[Available records]
****************************************
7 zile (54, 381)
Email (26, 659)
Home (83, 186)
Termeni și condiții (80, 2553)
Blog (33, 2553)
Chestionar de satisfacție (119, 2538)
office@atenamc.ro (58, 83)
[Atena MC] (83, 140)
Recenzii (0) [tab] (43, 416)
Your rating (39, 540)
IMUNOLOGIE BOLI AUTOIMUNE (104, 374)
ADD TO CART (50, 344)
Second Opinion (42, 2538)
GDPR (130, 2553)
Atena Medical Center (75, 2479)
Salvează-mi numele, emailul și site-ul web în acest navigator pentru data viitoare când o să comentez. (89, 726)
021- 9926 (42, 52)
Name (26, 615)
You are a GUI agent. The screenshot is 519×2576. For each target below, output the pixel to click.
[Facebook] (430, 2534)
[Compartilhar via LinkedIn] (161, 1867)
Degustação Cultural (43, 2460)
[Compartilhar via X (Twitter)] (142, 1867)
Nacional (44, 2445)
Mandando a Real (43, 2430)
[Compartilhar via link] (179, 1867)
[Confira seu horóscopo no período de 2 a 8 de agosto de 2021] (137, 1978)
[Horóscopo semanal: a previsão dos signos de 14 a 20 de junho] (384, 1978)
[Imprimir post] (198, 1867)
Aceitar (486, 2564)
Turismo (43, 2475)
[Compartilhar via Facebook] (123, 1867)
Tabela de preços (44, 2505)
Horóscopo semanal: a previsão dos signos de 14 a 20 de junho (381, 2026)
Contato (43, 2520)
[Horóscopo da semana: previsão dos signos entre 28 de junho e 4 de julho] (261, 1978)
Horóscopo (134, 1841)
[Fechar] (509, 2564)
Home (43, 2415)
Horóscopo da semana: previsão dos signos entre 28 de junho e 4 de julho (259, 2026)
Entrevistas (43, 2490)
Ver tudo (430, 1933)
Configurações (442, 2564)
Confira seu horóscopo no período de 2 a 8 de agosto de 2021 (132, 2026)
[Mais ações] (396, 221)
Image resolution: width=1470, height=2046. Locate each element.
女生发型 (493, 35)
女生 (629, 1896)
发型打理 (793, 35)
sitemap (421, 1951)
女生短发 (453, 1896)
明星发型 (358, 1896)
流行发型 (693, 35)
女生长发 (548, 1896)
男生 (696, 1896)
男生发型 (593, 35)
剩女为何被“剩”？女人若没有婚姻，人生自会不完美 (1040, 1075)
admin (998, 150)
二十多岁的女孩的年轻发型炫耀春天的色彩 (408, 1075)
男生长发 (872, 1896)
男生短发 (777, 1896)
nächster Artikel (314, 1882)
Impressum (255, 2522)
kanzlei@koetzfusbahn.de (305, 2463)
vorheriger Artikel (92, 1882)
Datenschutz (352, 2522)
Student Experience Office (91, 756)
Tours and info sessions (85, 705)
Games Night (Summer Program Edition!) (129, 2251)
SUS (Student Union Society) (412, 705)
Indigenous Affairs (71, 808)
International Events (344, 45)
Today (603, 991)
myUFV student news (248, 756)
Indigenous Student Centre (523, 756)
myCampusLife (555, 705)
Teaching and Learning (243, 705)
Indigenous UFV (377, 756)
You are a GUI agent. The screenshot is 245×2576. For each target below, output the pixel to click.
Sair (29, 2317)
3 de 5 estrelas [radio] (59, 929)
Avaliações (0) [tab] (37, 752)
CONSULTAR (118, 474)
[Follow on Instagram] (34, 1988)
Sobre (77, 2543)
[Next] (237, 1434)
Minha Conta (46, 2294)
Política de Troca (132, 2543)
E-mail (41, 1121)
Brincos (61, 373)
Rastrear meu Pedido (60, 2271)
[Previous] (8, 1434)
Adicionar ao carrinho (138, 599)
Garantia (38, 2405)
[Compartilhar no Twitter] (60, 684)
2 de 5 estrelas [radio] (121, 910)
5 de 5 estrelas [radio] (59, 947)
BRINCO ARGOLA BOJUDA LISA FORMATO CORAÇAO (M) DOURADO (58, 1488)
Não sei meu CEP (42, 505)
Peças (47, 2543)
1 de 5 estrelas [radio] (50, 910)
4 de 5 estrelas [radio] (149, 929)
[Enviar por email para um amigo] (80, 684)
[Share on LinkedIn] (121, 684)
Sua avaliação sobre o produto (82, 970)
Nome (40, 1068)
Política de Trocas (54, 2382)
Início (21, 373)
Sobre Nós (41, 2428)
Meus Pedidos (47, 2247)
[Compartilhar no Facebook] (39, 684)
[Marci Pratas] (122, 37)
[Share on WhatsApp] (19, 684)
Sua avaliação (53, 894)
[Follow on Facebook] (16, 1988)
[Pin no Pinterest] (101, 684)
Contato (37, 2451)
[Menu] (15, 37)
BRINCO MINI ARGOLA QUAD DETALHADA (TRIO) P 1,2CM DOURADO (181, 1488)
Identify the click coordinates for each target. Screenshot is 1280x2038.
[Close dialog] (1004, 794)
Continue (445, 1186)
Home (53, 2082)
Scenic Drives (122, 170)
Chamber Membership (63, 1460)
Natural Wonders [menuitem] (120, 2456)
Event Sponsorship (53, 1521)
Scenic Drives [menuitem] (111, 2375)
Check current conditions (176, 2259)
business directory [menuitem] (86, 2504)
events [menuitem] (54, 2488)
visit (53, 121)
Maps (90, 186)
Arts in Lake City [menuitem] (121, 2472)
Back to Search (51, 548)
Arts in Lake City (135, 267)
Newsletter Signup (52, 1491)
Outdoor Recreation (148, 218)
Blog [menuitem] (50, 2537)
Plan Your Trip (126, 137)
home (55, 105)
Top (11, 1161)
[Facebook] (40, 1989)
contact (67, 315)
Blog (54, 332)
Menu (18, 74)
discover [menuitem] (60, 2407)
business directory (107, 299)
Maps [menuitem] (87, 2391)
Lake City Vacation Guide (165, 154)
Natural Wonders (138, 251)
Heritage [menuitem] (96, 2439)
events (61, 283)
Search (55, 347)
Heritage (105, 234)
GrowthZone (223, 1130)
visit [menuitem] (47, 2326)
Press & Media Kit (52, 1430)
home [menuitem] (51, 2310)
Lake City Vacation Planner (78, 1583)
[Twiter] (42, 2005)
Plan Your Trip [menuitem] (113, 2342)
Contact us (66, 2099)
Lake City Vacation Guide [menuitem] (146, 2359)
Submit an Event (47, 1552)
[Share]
****************************************
[What this task involves] For every line in the material, write out an exact copy.

[Answer area]
7 zile (54, 381)
Email (26, 659)
Home (83, 186)
Termeni și condiții (80, 2553)
Blog (33, 2553)
Chestionar de satisfacție (119, 2538)
office@atenamc.ro (58, 83)
[Atena MC] (83, 140)
Recenzii (0) [tab] (43, 416)
Your rating (39, 540)
IMUNOLOGIE BOLI AUTOIMUNE (104, 374)
ADD TO CART (50, 344)
Second Opinion (42, 2538)
GDPR (130, 2553)
Atena Medical Center (75, 2479)
Salvează-mi numele, emailul și site-ul web în acest navigator pentru data viitoare când o să comentez. (89, 726)
021- 9926 (42, 52)
Name (26, 615)
You are a GUI agent. The screenshot is 519×2576. For each target below, output the pixel to click.
[Facebook] (430, 2534)
[Compartilhar via LinkedIn] (161, 1867)
Degustação Cultural (43, 2460)
[Compartilhar via X (Twitter)] (142, 1867)
Nacional (44, 2445)
Mandando a Real (43, 2430)
[Compartilhar via link] (179, 1867)
[Confira seu horóscopo no período de 2 a 8 de agosto de 2021] (137, 1978)
[Horóscopo semanal: a previsão dos signos de 14 a 20 de junho] (384, 1978)
[Imprimir post] (198, 1867)
Aceitar (486, 2564)
Turismo (43, 2475)
[Compartilhar via Facebook] (123, 1867)
Tabela de preços (44, 2505)
Horóscopo semanal: a previsão dos signos de 14 a 20 de junho (381, 2026)
Contato (43, 2520)
[Horóscopo da semana: previsão dos signos entre 28 de junho e 4 de julho] (261, 1978)
Horóscopo (134, 1841)
[Fechar] (509, 2564)
Home (43, 2415)
Horóscopo da semana: previsão dos signos entre 28 de junho e 4 de julho (259, 2026)
Entrevistas (43, 2490)
Ver tudo (430, 1933)
Configurações (442, 2564)
Confira seu horóscopo no período de 2 a 8 de agosto de 2021 (132, 2026)
[Mais ações] (396, 221)
Image resolution: width=1470, height=2046. Locate each element.
女生发型 (493, 35)
女生 (629, 1896)
发型打理 (793, 35)
sitemap (421, 1951)
女生短发 (453, 1896)
明星发型 (358, 1896)
流行发型 (693, 35)
女生长发 (548, 1896)
男生 (696, 1896)
男生发型 (593, 35)
剩女为何被“剩”？女人若没有婚姻，人生自会不完美 (1040, 1075)
admin (998, 150)
二十多岁的女孩的年轻发型炫耀春天的色彩 (408, 1075)
男生长发 (872, 1896)
男生短发 (777, 1896)
nächster Artikel (314, 1882)
Impressum (255, 2522)
kanzlei@koetzfusbahn.de (305, 2463)
vorheriger Artikel (92, 1882)
Datenschutz (352, 2522)
Student Experience Office (91, 756)
Tours and info sessions (85, 705)
Games Night (Summer Program Edition!) (129, 2251)
SUS (Student Union Society) (412, 705)
Indigenous Affairs (71, 808)
International Events (344, 45)
Today (603, 991)
myUFV student news (248, 756)
Indigenous Student Centre (523, 756)
myCampusLife (555, 705)
Teaching and Learning (243, 705)
Indigenous UFV (377, 756)
You are a GUI agent. The screenshot is 245×2576. For each target below, output the pixel to click.
Sair (29, 2317)
3 de 5 estrelas [radio] (59, 929)
Avaliações (0) [tab] (37, 752)
CONSULTAR (118, 474)
[Follow on Instagram] (34, 1988)
Sobre (77, 2543)
[Next] (237, 1434)
Minha Conta (46, 2294)
Política de Troca (132, 2543)
E-mail (41, 1121)
Brincos (61, 373)
Rastrear meu Pedido (60, 2271)
[Previous] (8, 1434)
Adicionar ao carrinho (138, 599)
Garantia (38, 2405)
[Compartilhar no Twitter] (60, 684)
2 de 5 estrelas [radio] (121, 910)
5 de 5 estrelas [radio] (59, 947)
BRINCO ARGOLA BOJUDA LISA FORMATO CORAÇAO (M) DOURADO (58, 1488)
Não sei meu CEP (42, 505)
Peças (47, 2543)
1 de 5 estrelas [radio] (50, 910)
4 de 5 estrelas [radio] (149, 929)
[Enviar por email para um amigo] (80, 684)
[Share on LinkedIn] (121, 684)
Sua avaliação sobre o produto (82, 970)
Nome (40, 1068)
Política de Trocas (54, 2382)
Início (21, 373)
Sobre Nós (41, 2428)
Meus Pedidos (47, 2247)
[Compartilhar no Facebook] (39, 684)
[Marci Pratas] (122, 37)
[Share on WhatsApp] (19, 684)
Sua avaliação (53, 894)
[Follow on Facebook] (16, 1988)
[Pin no Pinterest] (101, 684)
Contato (37, 2451)
[Menu] (15, 37)
BRINCO MINI ARGOLA QUAD DETALHADA (TRIO) P 1,2CM DOURADO (181, 1488)
Identify the click coordinates for each target. Screenshot is 1280x2038.
[Close dialog] (1004, 794)
Continue (445, 1186)
Home (53, 2082)
Scenic Drives (122, 170)
Chamber Membership (63, 1460)
Natural Wonders [menuitem] (120, 2456)
Event Sponsorship (53, 1521)
Scenic Drives [menuitem] (111, 2375)
Check current conditions (176, 2259)
business directory [menuitem] (86, 2504)
events [menuitem] (54, 2488)
visit (53, 121)
Maps (90, 186)
Arts in Lake City [menuitem] (121, 2472)
Back to Search (51, 548)
Arts in Lake City (135, 267)
Newsletter Signup (52, 1491)
Outdoor Recreation (148, 218)
Blog [menuitem] (50, 2537)
Plan Your Trip (126, 137)
home (55, 105)
Top (11, 1161)
[Facebook] (40, 1989)
contact (67, 315)
Blog (54, 332)
Menu (18, 74)
discover [menuitem] (60, 2407)
business directory (107, 299)
Maps [menuitem] (87, 2391)
Lake City Vacation Guide (165, 154)
Natural Wonders (138, 251)
Heritage [menuitem] (96, 2439)
events (61, 283)
Search (55, 347)
Heritage (105, 234)
GrowthZone (223, 1130)
visit [menuitem] (47, 2326)
Press & Media Kit (52, 1430)
home [menuitem] (51, 2310)
Lake City Vacation Planner (78, 1583)
[Twiter] (42, 2005)
Plan Your Trip [menuitem] (113, 2342)
Contact us (66, 2099)
Lake City Vacation Guide [menuitem] (146, 2359)
Submit an Event (47, 1552)
[Share]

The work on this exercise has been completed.